This morning I am immersed in the Twentieth century, during which I have spent more than half of my life (so far). A part of me wishes I knew more about (and cared more about) current popular culture, but I don’t think Rap is music (it’s poetry, really, isn’t it?) and I fail to comprehend the popularity of the Kardashians.
In my historical novel Pacifica, in 1914, artist Nola Lynch leaves New York City and a failed romance to sail for the newly-opened Panama Canal. Love affairs and mishaps bring her, via a detour through Mexico during the Mexican Revolution, to Los Angeles, where she seeks work as an illustrator in nascent Hollywoodland.
In 1914 Walt Elias Disney was 12 years old. He founded his first animation studio in 1920 with his most loyal illustrator and master of the art, Ub Iwerks. During the Depression, working from Disney Studios’ astounding success with Mickey Mouse, Walt added women to his all male artistic staff, but they were relegated to ink and paint, a low paying coloring job. These women worked 12-hour shifts to produce the cels for Disney’s 1937 box-office smash, Snow White and the Seven Dwarves.

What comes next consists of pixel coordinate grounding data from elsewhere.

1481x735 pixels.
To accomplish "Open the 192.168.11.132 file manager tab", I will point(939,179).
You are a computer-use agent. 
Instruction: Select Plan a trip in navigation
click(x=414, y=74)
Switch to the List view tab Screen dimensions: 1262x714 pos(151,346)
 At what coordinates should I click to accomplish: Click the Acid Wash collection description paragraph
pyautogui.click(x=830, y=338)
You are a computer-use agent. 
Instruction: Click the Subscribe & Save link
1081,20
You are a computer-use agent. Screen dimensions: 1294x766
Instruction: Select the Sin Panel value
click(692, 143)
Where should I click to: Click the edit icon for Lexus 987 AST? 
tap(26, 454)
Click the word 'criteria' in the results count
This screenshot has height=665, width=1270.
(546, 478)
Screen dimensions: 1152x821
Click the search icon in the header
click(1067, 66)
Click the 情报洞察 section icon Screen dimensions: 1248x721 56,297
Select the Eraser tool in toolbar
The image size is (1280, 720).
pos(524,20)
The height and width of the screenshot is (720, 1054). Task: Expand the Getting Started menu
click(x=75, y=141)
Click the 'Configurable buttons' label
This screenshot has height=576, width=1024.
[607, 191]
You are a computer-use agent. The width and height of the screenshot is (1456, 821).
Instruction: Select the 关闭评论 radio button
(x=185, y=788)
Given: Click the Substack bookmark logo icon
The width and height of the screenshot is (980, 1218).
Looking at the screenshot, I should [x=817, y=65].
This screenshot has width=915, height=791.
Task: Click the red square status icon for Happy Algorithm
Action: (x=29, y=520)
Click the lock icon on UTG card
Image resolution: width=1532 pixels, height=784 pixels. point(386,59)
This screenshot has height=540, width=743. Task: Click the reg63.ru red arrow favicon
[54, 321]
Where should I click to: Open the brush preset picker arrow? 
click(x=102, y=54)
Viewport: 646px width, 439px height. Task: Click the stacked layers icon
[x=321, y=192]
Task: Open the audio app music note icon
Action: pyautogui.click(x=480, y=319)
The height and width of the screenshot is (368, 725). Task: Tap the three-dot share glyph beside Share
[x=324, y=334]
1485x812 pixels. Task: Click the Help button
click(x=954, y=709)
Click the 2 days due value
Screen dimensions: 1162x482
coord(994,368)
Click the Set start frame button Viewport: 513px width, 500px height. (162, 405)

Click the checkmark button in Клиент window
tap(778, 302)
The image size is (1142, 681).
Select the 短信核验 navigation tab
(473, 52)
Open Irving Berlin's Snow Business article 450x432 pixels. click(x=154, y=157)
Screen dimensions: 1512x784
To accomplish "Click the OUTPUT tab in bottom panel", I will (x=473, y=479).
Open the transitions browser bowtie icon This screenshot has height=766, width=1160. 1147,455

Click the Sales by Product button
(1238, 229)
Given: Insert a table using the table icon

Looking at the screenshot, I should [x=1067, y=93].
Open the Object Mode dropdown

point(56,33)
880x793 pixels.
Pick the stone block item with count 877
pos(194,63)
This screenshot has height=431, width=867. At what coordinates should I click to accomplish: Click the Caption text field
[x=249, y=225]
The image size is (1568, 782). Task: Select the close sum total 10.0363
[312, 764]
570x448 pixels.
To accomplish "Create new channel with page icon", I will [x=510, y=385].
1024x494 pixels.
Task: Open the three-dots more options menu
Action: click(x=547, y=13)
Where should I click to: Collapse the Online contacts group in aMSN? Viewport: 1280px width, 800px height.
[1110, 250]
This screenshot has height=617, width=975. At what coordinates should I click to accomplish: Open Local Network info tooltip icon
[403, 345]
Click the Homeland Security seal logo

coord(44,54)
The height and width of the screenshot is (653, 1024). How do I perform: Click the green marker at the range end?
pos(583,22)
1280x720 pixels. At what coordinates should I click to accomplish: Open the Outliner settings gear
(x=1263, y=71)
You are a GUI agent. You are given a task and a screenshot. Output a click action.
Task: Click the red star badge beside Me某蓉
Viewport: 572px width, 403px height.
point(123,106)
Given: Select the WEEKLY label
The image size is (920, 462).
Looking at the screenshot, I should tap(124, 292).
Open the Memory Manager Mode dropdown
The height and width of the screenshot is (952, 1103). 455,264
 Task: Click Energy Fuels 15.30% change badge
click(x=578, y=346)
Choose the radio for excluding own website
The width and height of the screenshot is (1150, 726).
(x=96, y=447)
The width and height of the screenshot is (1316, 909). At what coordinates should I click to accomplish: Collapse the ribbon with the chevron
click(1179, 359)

Nola winds up in San Francisco in 1915, where she lands a job with a local newspaper. She is a rarity, a young unmarried woman who is seeking her way without the impediment of male interest. In the sequel, I’ve outlined the idea of Nola returning to Los Angeles in the 1930’s, invited by friends to consider working in animation.
Majer “Max” Fleischer was 31 years old in 1914, working in New York City for Popular Science as an art illustrator. A skilled cartoonist, by 1914 Max found the newly animated cartoons interesting, and to improve them, he invented the rotoscope, a sort of shortcut to animation. Aside from this, he and his brother Dave invented Betty Boop and Popeye and animated Superman for the first time.
Union battles of the late ’30’s and early ’40’s damaged both Disney and Fleischer Studios. Walt Disney’s unforgiving management style resulted in employee abuse, and the pressure that Paramount Studios put on Fleischer’s workers to produce more and faster caused the talent to revolt. Both men felt betrayed.
In my historical novel Voices of Ash, I move away from Hollywood and into the ceramics industry, where women worked in design. Mid-twentieth century California pottery, eminently collectable and a current obsession with younger generations, was a huge industry in Southern California, where the raw materials for its production were abundant. The founders of Bauer, Catalina, Metlox, and Franciscan were male, but individual studios of female designers produced figurines and unique dishware. Here, women were allowed to own and run their own companies. One of my characters in the novel designs figurines for a large fictional ceramics firm in Manhattan Beach and oversees her own studio within the company. Ceramic figurines become central characters in the book, which deals with themes of memory and memorial.
I can’t let certain events of the Twentieth century alone; I’m happy to be stuck there. And there will inevitably be more to come.